大家がたまに風を入れに来るくらい以外は静かで、暮らしぶりも気に入ってた。
我々にとっては快適な住まいだったわけさ。
それが、急にがたがたと窓が開け放たれて、人が入り込んできた。
どうやら久し振りにこの家の主が定まったらしい。
いつかはこんな日が来るとわかってはいたんだけどね。
仕方ないから、今夜、ひっそりと引越し作業だ。
夜逃げとか言わないでくれよ。
我々は明るいところは苦手なんだからさ。
『突然の君の訪問。』
手ごたえは、まあ、半々ってところかな。
でも半分も可能性があるなら、挑戦する価値はある。
急に雨が降ってきたけど、出かける前に降り出してくれたからツイてる。傘をさして行けるからね。
一張羅の足元を汚すと怒られるから、そこだけは気をつけないといけない。
約束の時間の少し前に着いて、おばさんに聞くと、あの子はまだ帰ってきてないらしい。
なので、軒下で待たせてもらうことにした。
傘を、持っていないだろうな。
濡れていないだろうか。
どこかで雨宿りしているといいけど。
それで遅くなってるなら、全然かまわないんだけどな。
『雨に佇む』
メカにしか興味がないクソ爺ではあるが、最も古い一味で、自分が駆け出しの頃からよく知ってる、言わば持ちつ持たれつの関係ってわけだ。
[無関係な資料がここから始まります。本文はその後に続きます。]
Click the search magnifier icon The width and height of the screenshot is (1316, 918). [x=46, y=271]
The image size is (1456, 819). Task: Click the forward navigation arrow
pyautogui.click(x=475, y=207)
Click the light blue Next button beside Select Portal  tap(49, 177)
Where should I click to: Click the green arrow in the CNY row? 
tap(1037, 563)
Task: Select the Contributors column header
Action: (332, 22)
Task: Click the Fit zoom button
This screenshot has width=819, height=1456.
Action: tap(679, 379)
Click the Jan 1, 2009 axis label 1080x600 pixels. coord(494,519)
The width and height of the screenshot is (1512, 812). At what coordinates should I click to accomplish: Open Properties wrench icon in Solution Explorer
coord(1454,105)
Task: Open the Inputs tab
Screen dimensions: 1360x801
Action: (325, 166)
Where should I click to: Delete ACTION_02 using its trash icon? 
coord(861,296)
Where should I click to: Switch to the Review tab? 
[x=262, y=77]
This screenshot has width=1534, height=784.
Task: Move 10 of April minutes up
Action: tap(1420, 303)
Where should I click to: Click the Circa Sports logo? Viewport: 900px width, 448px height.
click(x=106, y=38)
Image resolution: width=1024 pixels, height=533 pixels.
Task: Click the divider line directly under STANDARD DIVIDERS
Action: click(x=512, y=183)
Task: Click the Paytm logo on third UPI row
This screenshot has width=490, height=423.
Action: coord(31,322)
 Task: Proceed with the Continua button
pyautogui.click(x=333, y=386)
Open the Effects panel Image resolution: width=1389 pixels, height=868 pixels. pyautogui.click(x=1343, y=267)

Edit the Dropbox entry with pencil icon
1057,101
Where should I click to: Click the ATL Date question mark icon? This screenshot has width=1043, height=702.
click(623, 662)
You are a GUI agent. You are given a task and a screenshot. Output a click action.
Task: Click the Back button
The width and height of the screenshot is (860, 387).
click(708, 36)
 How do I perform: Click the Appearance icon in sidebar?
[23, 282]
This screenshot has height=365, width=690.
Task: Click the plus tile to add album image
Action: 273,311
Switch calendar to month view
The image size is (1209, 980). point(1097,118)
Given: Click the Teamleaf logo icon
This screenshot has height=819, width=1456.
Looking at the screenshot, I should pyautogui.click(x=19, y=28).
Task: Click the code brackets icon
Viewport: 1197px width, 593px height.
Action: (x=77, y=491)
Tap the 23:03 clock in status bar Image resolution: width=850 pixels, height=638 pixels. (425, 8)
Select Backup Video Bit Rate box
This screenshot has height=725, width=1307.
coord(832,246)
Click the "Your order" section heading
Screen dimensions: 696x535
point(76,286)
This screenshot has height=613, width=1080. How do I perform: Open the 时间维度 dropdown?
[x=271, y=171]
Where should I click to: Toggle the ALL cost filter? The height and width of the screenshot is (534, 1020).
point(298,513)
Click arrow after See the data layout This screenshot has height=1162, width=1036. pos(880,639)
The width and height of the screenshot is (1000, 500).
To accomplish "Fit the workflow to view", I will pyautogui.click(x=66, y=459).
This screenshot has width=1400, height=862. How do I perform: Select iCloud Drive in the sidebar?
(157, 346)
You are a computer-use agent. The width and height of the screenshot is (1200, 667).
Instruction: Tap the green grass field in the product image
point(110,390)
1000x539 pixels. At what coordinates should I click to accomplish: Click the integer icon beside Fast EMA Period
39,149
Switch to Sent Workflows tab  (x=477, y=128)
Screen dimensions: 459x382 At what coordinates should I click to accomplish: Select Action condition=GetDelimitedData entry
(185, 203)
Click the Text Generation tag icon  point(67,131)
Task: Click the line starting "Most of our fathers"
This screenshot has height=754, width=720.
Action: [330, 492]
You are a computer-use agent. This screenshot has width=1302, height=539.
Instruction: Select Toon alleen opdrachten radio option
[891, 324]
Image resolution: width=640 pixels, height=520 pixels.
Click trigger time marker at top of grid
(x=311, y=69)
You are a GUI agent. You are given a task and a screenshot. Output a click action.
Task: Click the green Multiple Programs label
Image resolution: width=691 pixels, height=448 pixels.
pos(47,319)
たまにこうして酒を片手にチェスを打つのも、そうできるのは奴しかいないってわけじゃないが、そうするのは奴が最も適当だっていう寸法さ。
チェスの実力は拮抗してるはずだが、今日はどうも読み違いが多い。
安ワインに酔ったのか、はたまた、おたからにありつけるかもしれない幸運に酔ったのか。はたまた。
爺はそういう、細かいところを突っついてくるから気に食わない。
あたしの正面にこうして座ってくる奴は、今じゃこいつだけだからな。